# Oregon elk success



## RiverLogger (Nov 1, 2014)

Got this bull in the first two hours of the season. Not huge but he'll eat good. Took me four years to draw the tag. I'm a meat hunter and this is the first legal bull I saw. 








Sent from my iPhone using Tapatalk


----------



## lfnh (Nov 2, 2014)

What unit was it ?


----------



## RiverLogger (Nov 2, 2014)

Murderers Creek unit


Sent from my iPhone using Tapatalk


----------



## farmer steve (Nov 2, 2014)

good job.  ya can't eat the horns.


----------



## djones (Nov 2, 2014)

Meat is meat, nice haul. Those with a trophy rack tend to have tough meat. Tender is better.


----------



## Ronaldo (Nov 2, 2014)

Yummy Yummy. I can almost smell the steak and roasts now. Congrats!


----------



## Time's Standing Stihl (Nov 3, 2014)

Congrats! Bet he will taste great!


----------



## RiverLogger (Nov 3, 2014)

Got him all cut up yesterday. Ground our burger as well. Gonna finish up today cubing and then wrapping. 

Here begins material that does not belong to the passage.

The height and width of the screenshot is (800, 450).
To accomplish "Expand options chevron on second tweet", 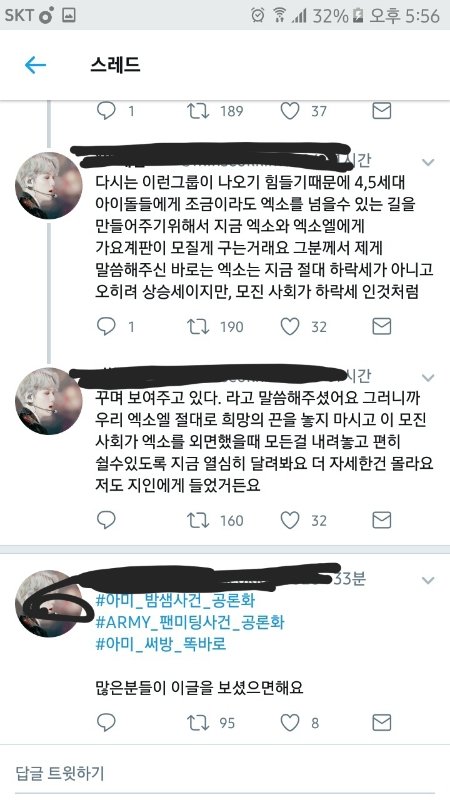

Sent from my iPhone using Tapatalk


----------



## Yaxyakalagalis (Nov 6, 2014)

Antlers make lousy soup! Good eats there. I got a cow, but have to wait until December to hunt! watching people post their hunt pics is torture!

Congratulations!


----------



## M.R. (Nov 6, 2014)

Here's a lite horned one.
With nice 3's from what we've
been seeing. 
Two to three + more years on
this bull & he'd of been a Dandy!


----------



## RiverLogger (Nov 6, 2014)

M.R. Is that an Oregon bull? What unit?


Sent from my iPhone using Tapatalk


----------